Metadata Futures Group

The BIC Metadata Futures Group has been set up to address the future demands of the industry in terms of systems design and identification. With the growth of digital distribution there has been a corresponding increase in the number of differential products, often superficially identical, which systems and other existing resources have had to cope with. Much of the resulting 'bloat' could have been avoided by a systematic approach to the design of systems and processes.

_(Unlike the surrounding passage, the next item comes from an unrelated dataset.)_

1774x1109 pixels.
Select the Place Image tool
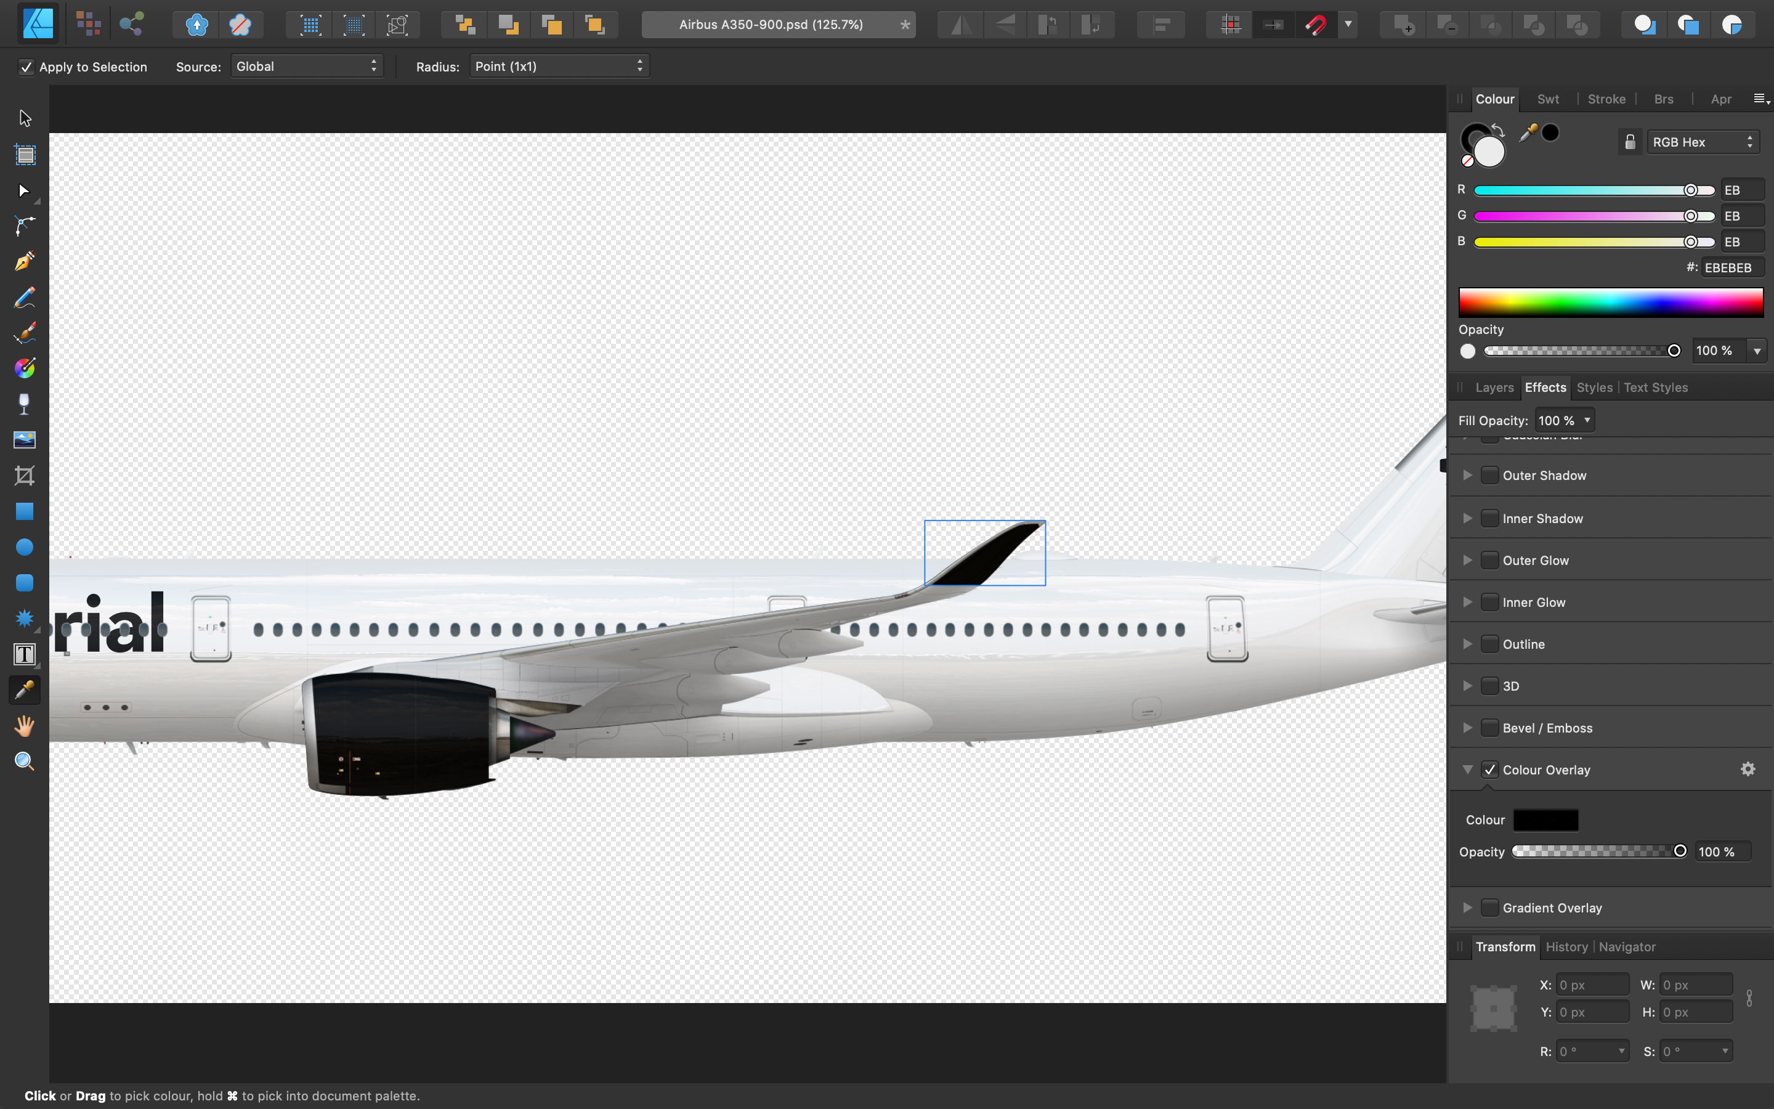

The group's first phase of activity has reached a significant staging-post in the summer of 2011. Its second phase will address the identification of chunks and fragments and the implications for metadata and other systems of trading digital content outside and beyond the present fixed-content product environment.

First phase outcomes

July 2011

The BIC Metadata Futures Group's first phase of work has concentrated on the development of a set of recommendations for the management and maintenance of product data in a normalised structure, along the principle that data elements common to a group of related products or product variants would be stored once only wherever practicable. This work is intended to achieve three primary purposes:

  1. Provide guidance on good practice to help ensure that future information systems are storing data in an efficient, consistent and interoperable manner.
  2. The adoption of a standard normalised approach to the storage and maintenance of product information should drive better, more consistent metadata - even when communicated using existing protocols.
  3. Application of a standard method for the management of product information for related products will allow consistent and comprehensive communication of linkages between products related in a range of different ways, again using existing communication wrappers.

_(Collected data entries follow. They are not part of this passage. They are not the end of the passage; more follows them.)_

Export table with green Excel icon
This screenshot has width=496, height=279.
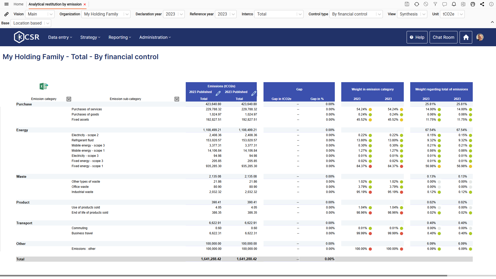point(44,86)
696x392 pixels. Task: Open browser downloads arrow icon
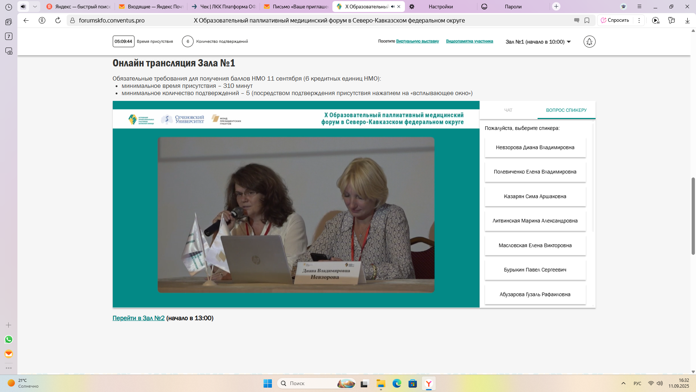pos(687,20)
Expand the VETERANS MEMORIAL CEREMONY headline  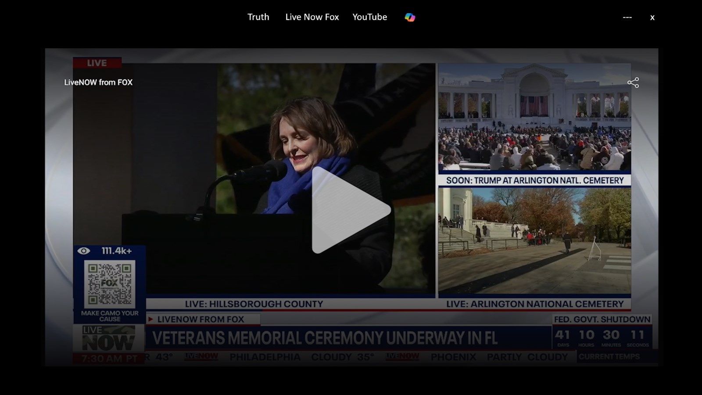point(323,338)
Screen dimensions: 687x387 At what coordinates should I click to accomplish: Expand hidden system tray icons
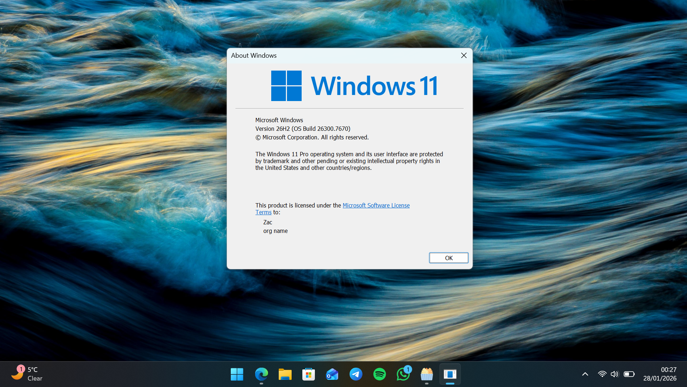point(585,374)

A discussion paper has been prepared outlining the general principles proposed and including a detailed proposal for structuring data for a group of closely related product variants.

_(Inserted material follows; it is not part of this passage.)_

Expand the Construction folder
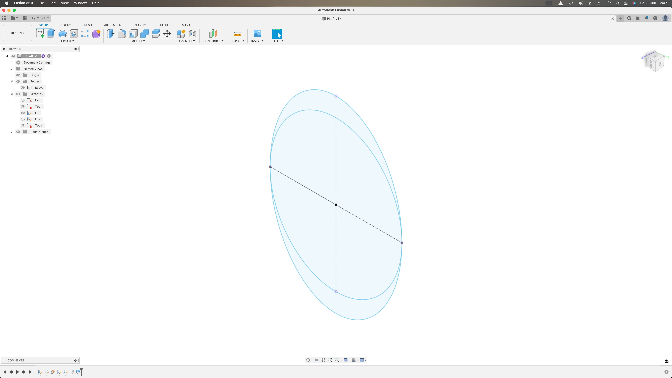Screen dimensions: 672x378 pos(11,132)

Based on the work done so far, the group has formulated a short set of interim recommendations:

The industry must maintain/increase focus on ISTC adoption. ISTC should be used within production information systems to identify the top-level work. It is currently believed that use of ISTC and other normalised attributes within product records, such as Product Form or Publisher should enable recipients of data to group or differentiate related products in different ways as they require.

The quickest way to reduce the volume of metadata communication between partners will be for producers and recipients of ONIX to implement the mechanism for partial updates supported in ONIX 3.0 (‘block level updates'). The group encourages this.

The group's work will use ONIX data elements to underpin its database schemas and data models, and will always reference the latest version of ONIX. ONIX users should move to ONIX 3.0 as soon as possible - for the significant benefits it brings in its own right and to ensure compatibility with any outputs of the group.

Note, however, that the use of ONIX elements within a database schema is for descriptive convenience and guidance only. ONIX is an XML schema that is optimised for communication, not a database schema optimised for metadata management.